Enregistrements de localisation d'éléments à l'écran:
◆ ◆ ◆

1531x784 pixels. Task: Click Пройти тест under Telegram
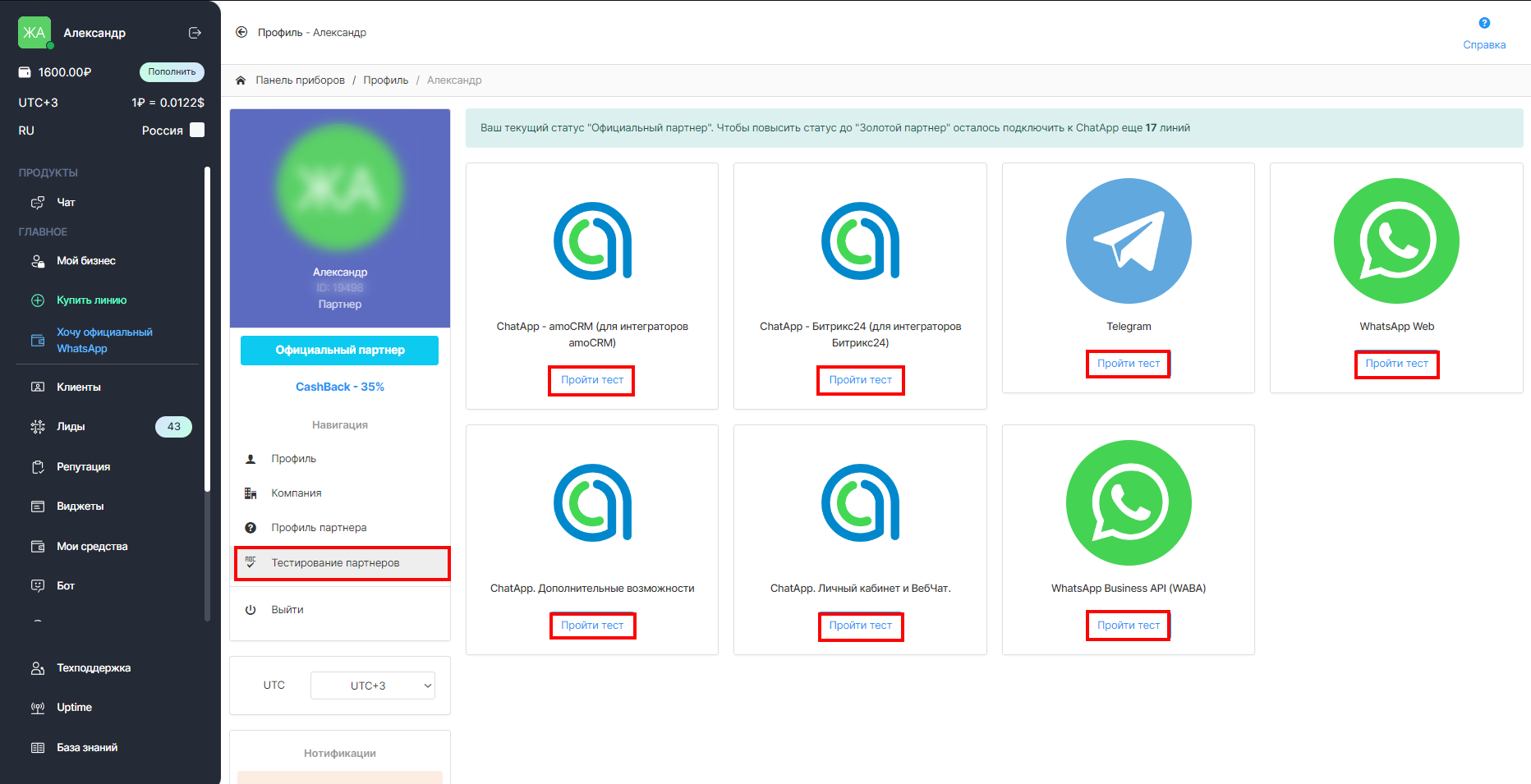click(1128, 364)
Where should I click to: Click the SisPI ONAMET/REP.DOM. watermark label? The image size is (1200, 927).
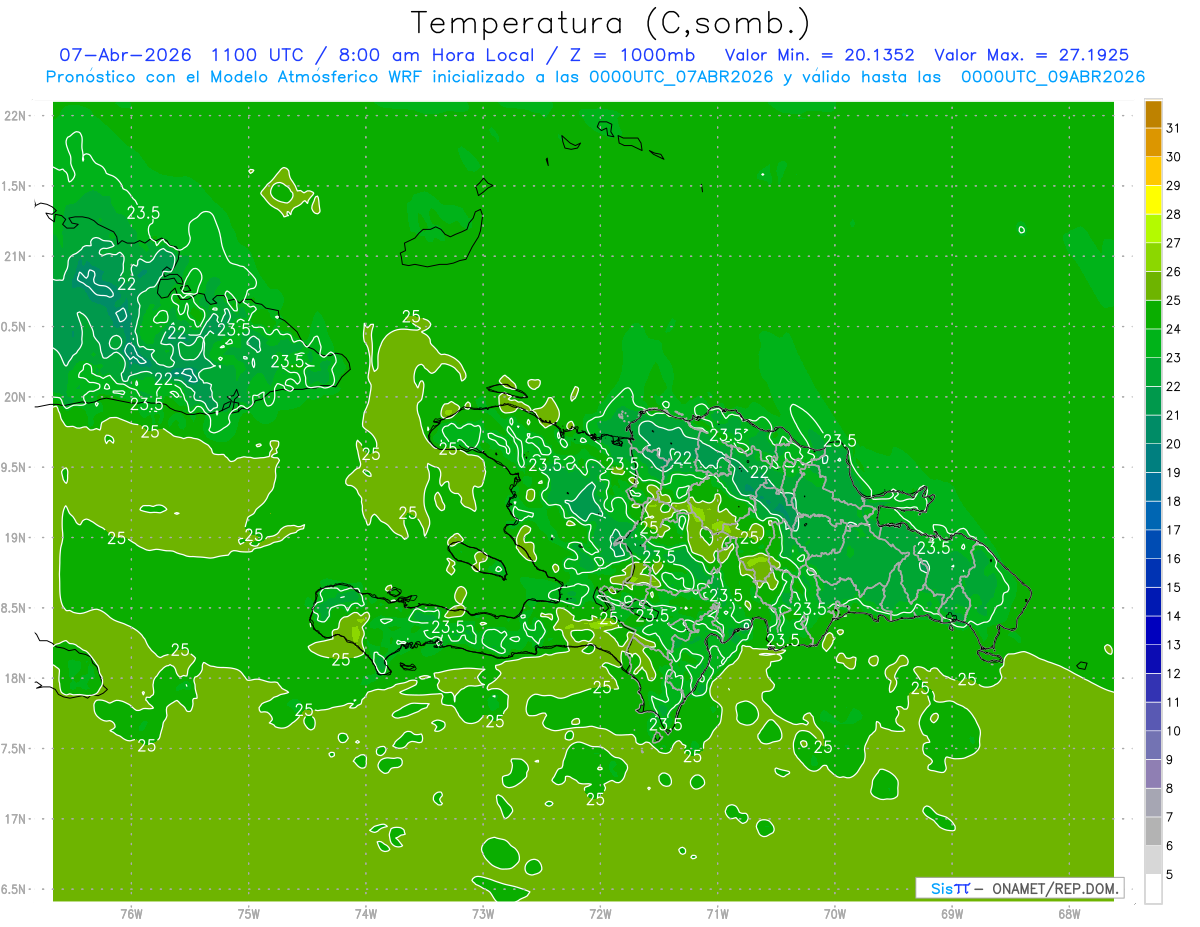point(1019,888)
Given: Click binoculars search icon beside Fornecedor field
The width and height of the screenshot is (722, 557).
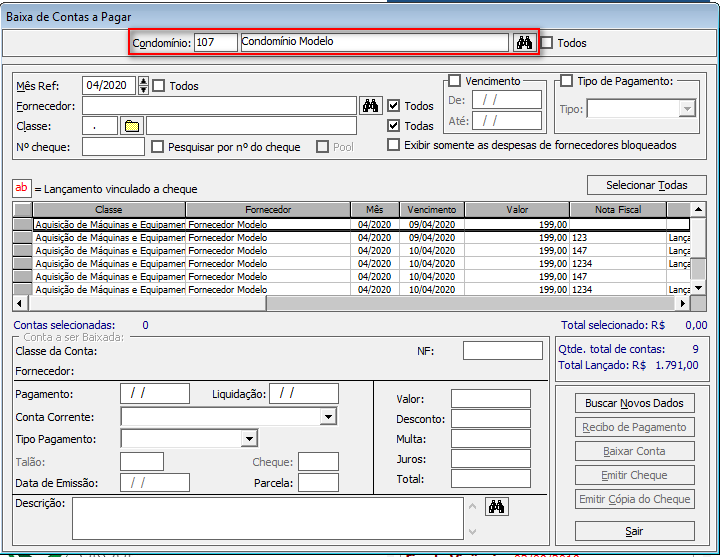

◆ ◆ ◆

### CONSIGNE:
Convertissez les enregistrements ci-dessus en une liste JSON de chaînes de caractères, à raison d'une chaîne par ligne, sans les lignes vides. Laissez les images de côté.

### RÉSULTAT:
[
  "1531x784 pixels. Task: Click Пройти тест under Telegram",
  "click(1128, 364)",
  "Where should I click to: Click the SisPI ONAMET/REP.DOM. watermark label? The image size is (1200, 927).",
  "point(1019,888)",
  "Given: Click binoculars search icon beside Fornecedor field",
  "The width and height of the screenshot is (722, 557)."
]